In just a few years, the capital of Qatar has gone from desert backwater to major player in global tourism, offering cultural riches, top-notch cuisine and a bottomless supply of bling
Author Alistair Crighton Photography Aurelie Korady
QATAR HAS COME A LONG WAY IN A SHORT TIME. Having gained its independence only four decades ago, this small spit of desert jutting into the Persian Gulf now boasts the world’s highest per-capita GDP, and is punching well above its weight in the fields of hospitality, finance and international sport.
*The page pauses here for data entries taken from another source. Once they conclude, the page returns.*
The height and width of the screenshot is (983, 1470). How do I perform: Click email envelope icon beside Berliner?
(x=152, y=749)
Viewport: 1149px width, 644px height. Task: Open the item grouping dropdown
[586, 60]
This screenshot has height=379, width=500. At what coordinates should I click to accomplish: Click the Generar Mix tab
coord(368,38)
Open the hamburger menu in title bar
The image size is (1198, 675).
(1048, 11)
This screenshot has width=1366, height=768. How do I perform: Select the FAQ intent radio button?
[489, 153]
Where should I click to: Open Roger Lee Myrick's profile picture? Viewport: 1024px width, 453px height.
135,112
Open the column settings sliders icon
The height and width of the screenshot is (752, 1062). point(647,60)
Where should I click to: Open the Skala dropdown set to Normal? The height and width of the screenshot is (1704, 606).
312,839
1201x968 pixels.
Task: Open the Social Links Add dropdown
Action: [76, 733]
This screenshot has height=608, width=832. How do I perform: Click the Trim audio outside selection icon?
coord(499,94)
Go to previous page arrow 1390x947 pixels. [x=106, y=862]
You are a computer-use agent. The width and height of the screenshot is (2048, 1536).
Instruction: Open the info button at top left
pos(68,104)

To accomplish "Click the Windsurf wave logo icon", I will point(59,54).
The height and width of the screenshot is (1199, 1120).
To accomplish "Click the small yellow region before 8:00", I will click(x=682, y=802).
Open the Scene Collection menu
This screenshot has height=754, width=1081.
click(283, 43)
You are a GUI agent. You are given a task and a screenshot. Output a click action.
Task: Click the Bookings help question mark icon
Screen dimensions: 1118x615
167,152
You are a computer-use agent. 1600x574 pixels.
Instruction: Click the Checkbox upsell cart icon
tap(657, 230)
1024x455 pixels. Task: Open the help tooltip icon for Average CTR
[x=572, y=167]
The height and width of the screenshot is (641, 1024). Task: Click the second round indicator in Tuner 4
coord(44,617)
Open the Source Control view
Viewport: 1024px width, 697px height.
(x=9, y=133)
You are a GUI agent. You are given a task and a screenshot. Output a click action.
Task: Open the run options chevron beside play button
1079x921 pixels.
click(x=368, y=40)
It’s a far cry from the 1930s, when a Japanese invention—cultured pearls—devastated the pearl diving industry on which Qatar’s economy relied. Then the discovery of fossil fuels here in the 1940s reversed its fortunes overnight. More recently, Qatar has been on a development binge that’s transformed it into one of the most vibrant and attractive spots in the Gulf.
With the soccer World Cup heading to Qatar in 2022, the capital city’s revival is being stepped up. After spending years in the shadow of nearby Dubai, Doha is emerging as a destination to be reckoned with: a place where travelers can immerse themselves in the best of Middle East culture while knowing that a hot nightspot, hip restaurant or fleet of matching Rolls-Royces is never far away.